• **The problem**
Please swap every "Select" in the entries below for "Choose" and reproduce them otherwise unchanged, leaving out the pictures.

━━━━━ Exercise material

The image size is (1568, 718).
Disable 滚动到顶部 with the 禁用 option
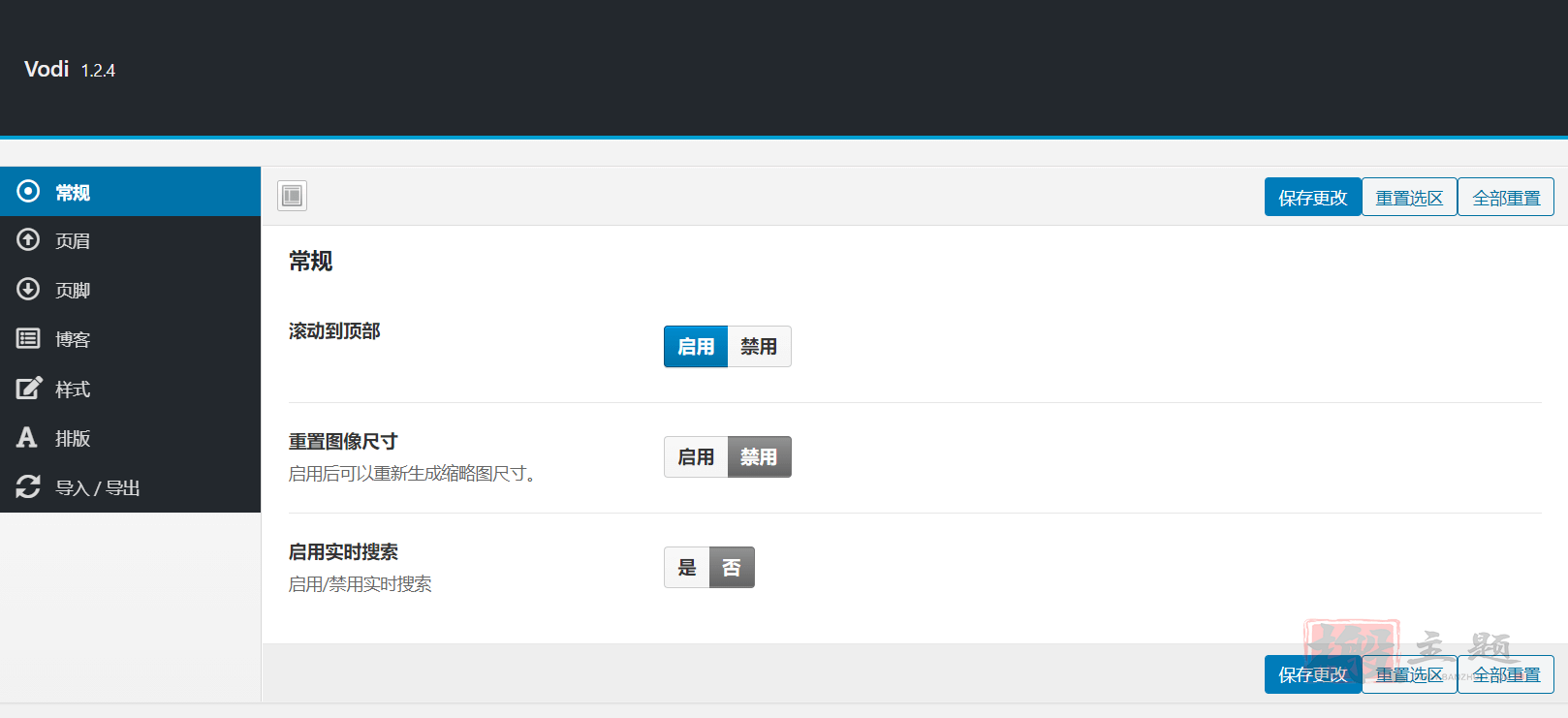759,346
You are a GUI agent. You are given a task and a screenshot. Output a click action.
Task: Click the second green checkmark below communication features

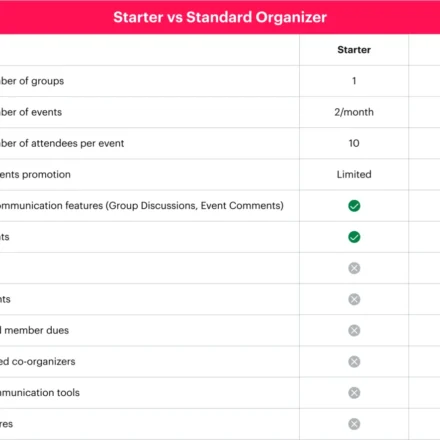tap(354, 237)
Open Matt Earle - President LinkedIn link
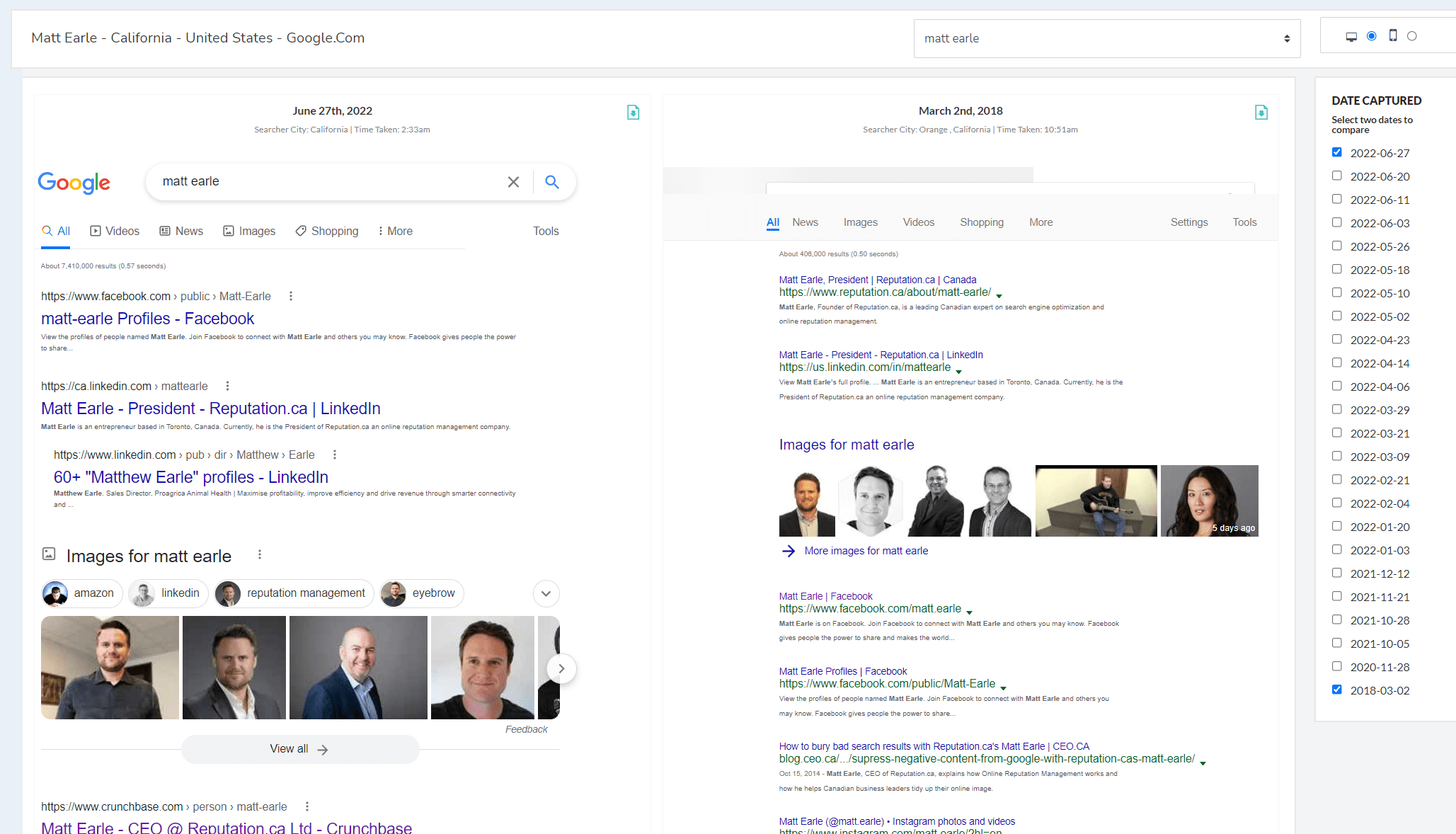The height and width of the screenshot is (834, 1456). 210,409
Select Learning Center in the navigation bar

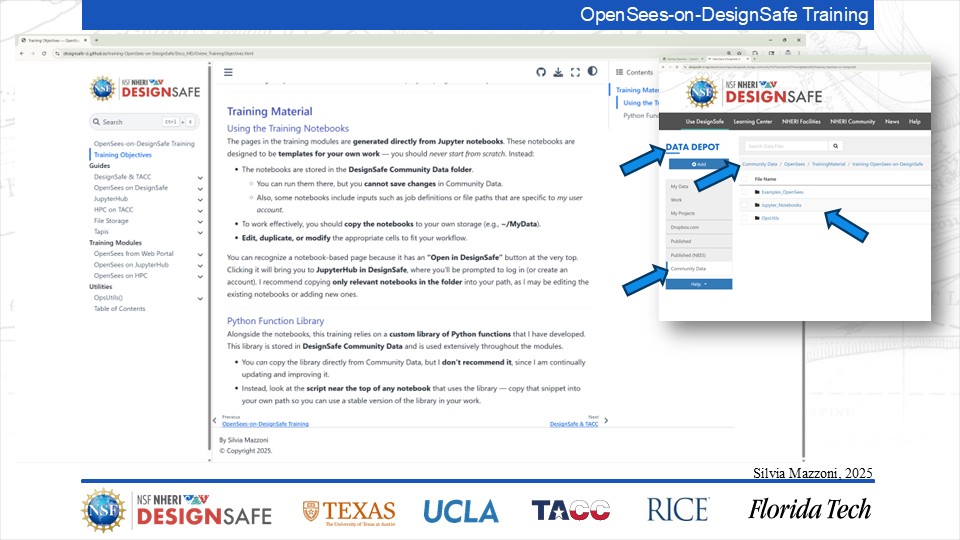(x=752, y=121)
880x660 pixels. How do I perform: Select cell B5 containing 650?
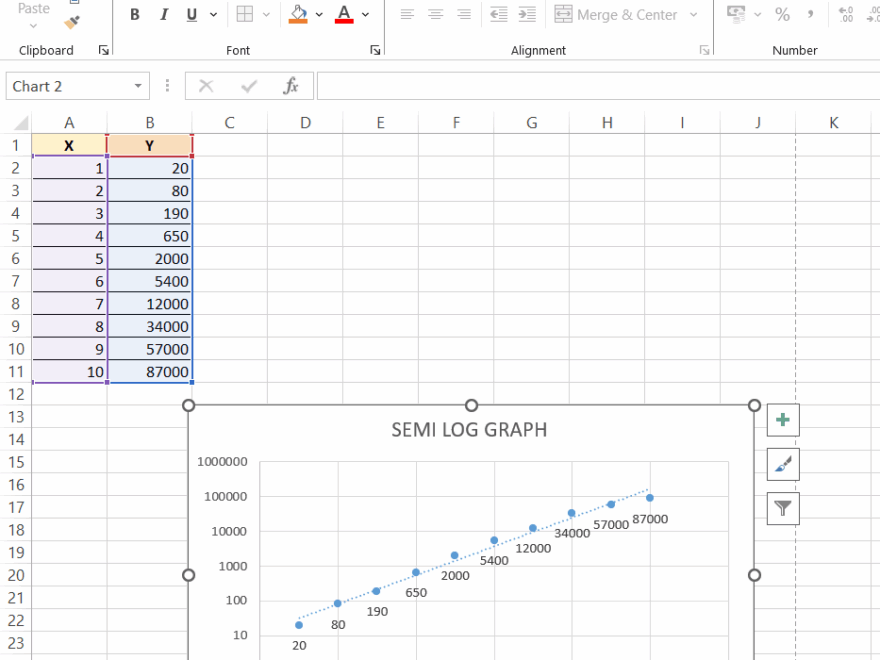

━━━━━━━━━━

• **Task answer**
The image size is (1568, 718).
Disable 滚动到顶部 with the 禁用 option
759,346
You are a GUI agent. You are given a task and a screenshot. Output a click action.
Task: Click the second green checkmark below communication features

tap(354, 237)
Open Matt Earle - President LinkedIn link
The height and width of the screenshot is (834, 1456). 210,409
Choose Learning Center in the navigation bar

(x=752, y=121)
880x660 pixels. How do I perform: Choose cell B5 containing 650?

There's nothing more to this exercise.